Résolution sur le Pakistan, en particulier sur l'attentat de Lahore

2016/2644(RSP)

Le Parlement européen a adopté une résolution sur le Pakistan, en particulier sur l'attentat de Lahore.

Le texte adopté en plénière avait été déposé en tant que résolution commune par les groupes PPE, S&D, ECR, ALDE, Verts/ALE et EFDD.

Le Parlement a fermement condamné l'attentat perpétré dans une aire de jeux le 27 mars 2016 à Lahore, qui a causé la mort de 73 personnes et fait plus de 300 blessés, dont de nombreuses femmes et de nombreux enfants. Le groupe terroriste Jamaat al-ahrar a revendiqué la responsabilité de l'attentat et déclaré qu'il avait délibérément visé des chrétiens mais en fait, la plupart des blessés et des morts étaient musulmans, tous pakistanais. Les députés ont demandé aux pouvoirs publics pakistanais, notamment les administrations locales et provinciales, de veiller à ce que ces actes donnent effectivement lieu à des enquêtes et des poursuites.

Le Parlement a invité la Commission, la vice-présidente et haute-représentante, le Service européen pour l'action extérieure et le Conseil à coopérer avec le Pakistan dans la lutte contre la menace terroriste et à continuer d'aider le gouvernement à poursuivre ses efforts d'éradication du terrorisme.

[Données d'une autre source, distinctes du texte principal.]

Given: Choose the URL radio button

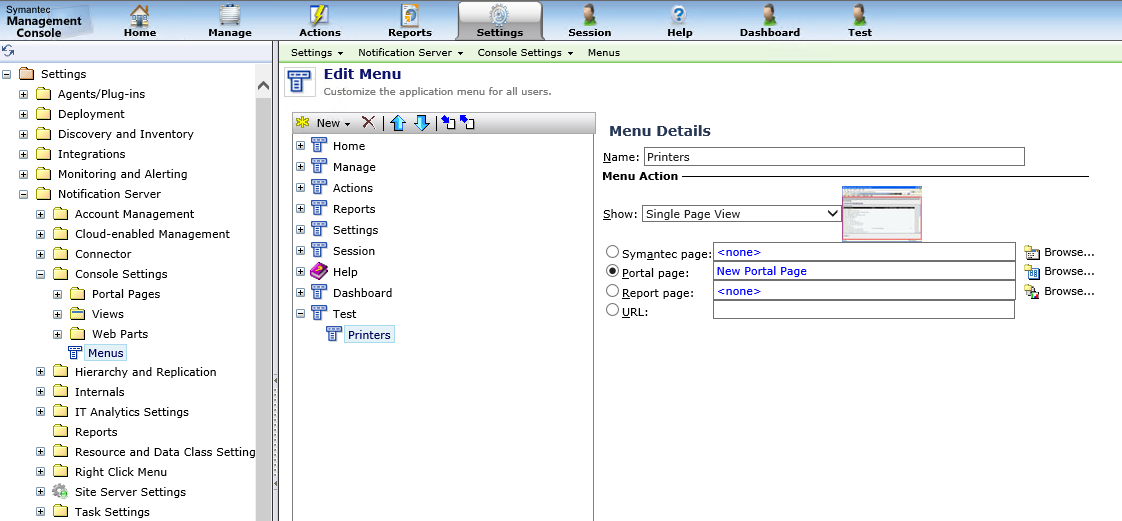Looking at the screenshot, I should 613,311.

Lois sur le blasphème : le Parlement a jugé préoccupant le recours permanent à des lois sur le blasphème au Pakistan et demandé au gouvernement de réexaminer ces lois susceptibles d’attiser l'intolérance religieuse. Il a rappelé que les chrétiens et d'autres minorités non seulement étaient persécutés par des extrémistes mais étaient victimes de discriminations, en particulier en application de la législation pakistanaise sur le blasphème, qui est discriminatoire et largement détournée à des fins personnelles et politiques. Des musulmans sont aussi inculpés en application de cette législation.

Les députés ont invité les pouvoirs publics à veiller à ce que les affaires pour blasphème soient diligemment traitées par la justice, relevant notamment le cas d'Assia Bibi et encourageant la Cour suprême à se prononcer dans cette affaire. Ils ont ajouté que certains groupes extrémistes étaient autorisés à diffuser leur idéologie et à déployer leurs activités sans entraves, comme certains syndicats d'étudiants dans les universités et l'association d'avocats Khatm-e-Noubouwat, laquelle serait à l'origine de l'augmentation des poursuites pour blasphème dans les juridictions pakistanaises et qui s'oppose à toute tentative législative de réforme de la législation en la matière.

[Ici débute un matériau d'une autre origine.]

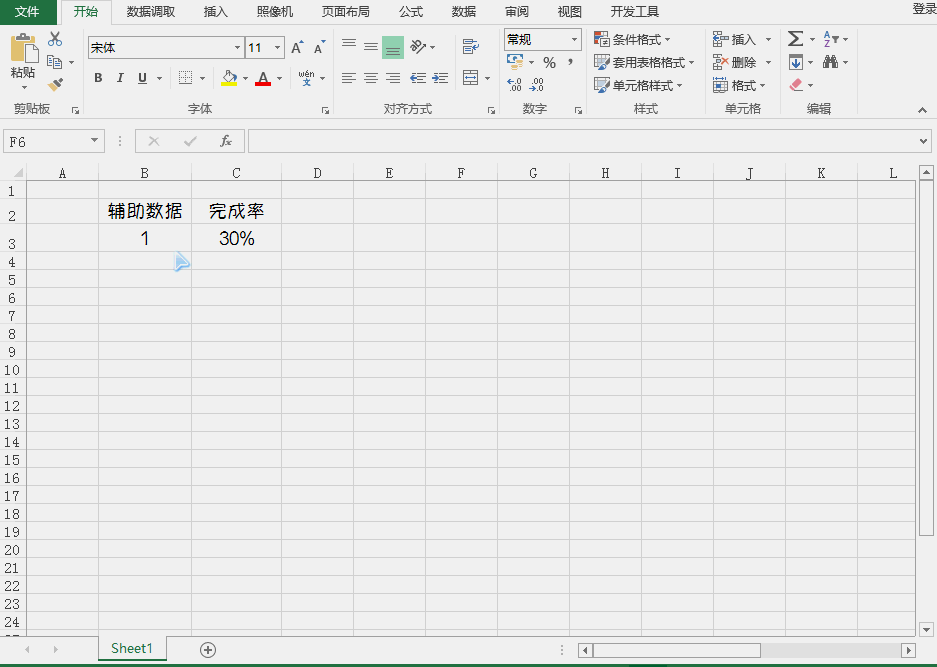Click the Format Painter brush icon
The image size is (937, 667).
[x=57, y=84]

Réformes : le Parlement s’est félicité des initiatives de réformes prises par le gouvernement comme le projet de loi sur la criminalisation du mariage des enfants et la loi sur la protection des femmes contre la violence et le harcèlement, le déblocage de YouTube, la décision déclarant fériés les jours de fêtes de Holi, de Divali et de Pâques pour les minorités religieuses. Il a rappelé dans ce contexte le plan d'action national, les réformes urgentes et nécessaires des médersas qui ont été promises, en particulier l'action du gouvernement contre les discours de haine et la réforme restée en suspens de la police et de l'appareil judiciaire. En conséquence, il a plaidé pour des mesures plus ambitieuses, en particulier dans le domaine éducatif (l'élimination des préjugés des programmes et des manuels) et en matière de poursuite des personnes qui incitent à la violence.

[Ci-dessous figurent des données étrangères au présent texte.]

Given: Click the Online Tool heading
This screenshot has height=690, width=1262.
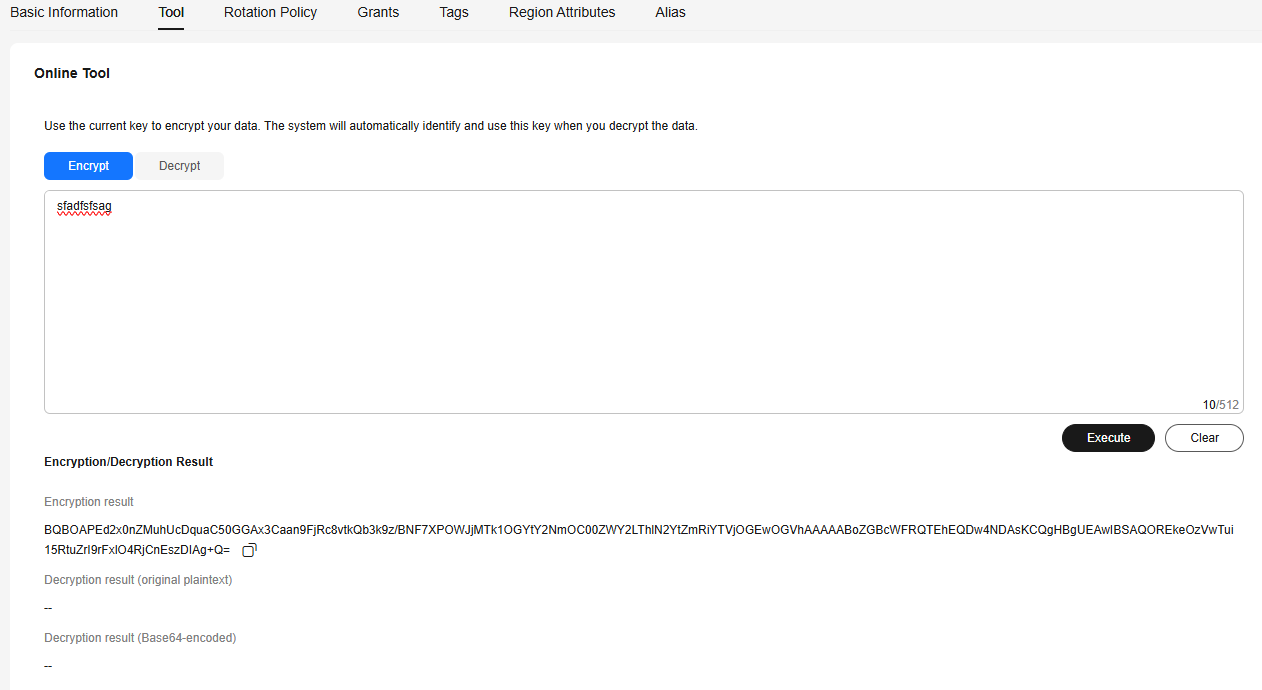Looking at the screenshot, I should [72, 73].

Pauvreté : soulignant qu'il est fondamental, dans la lutte contre le terrorisme et l'extrémisme religieux, de s'attaquer aux causes profondes de ces phénomènes en prenant des mesures contre la pauvreté, en garantissant la tolérance religieuse et la liberté de conviction, les députés ont demandé aux pouvoirs publics pakistanais de s'attaquer au problème de l'exclusion sociale et économique, notamment de la grande majorité des chrétiens et des autres minorités religieuses, qui mènent une vie précaire.

Enfin, rappelant son opposition à la peine de mort, le Parlement s’est inquiété de la hausse spectaculaire des condamnations à mort au Pakistan, notamment à l'encontre de délinquants mineurs, et a réclamé le rétablissement d'un moratoire sur la peine de mort dans la perspective d'une abolition de la peine capitale au Pakistan.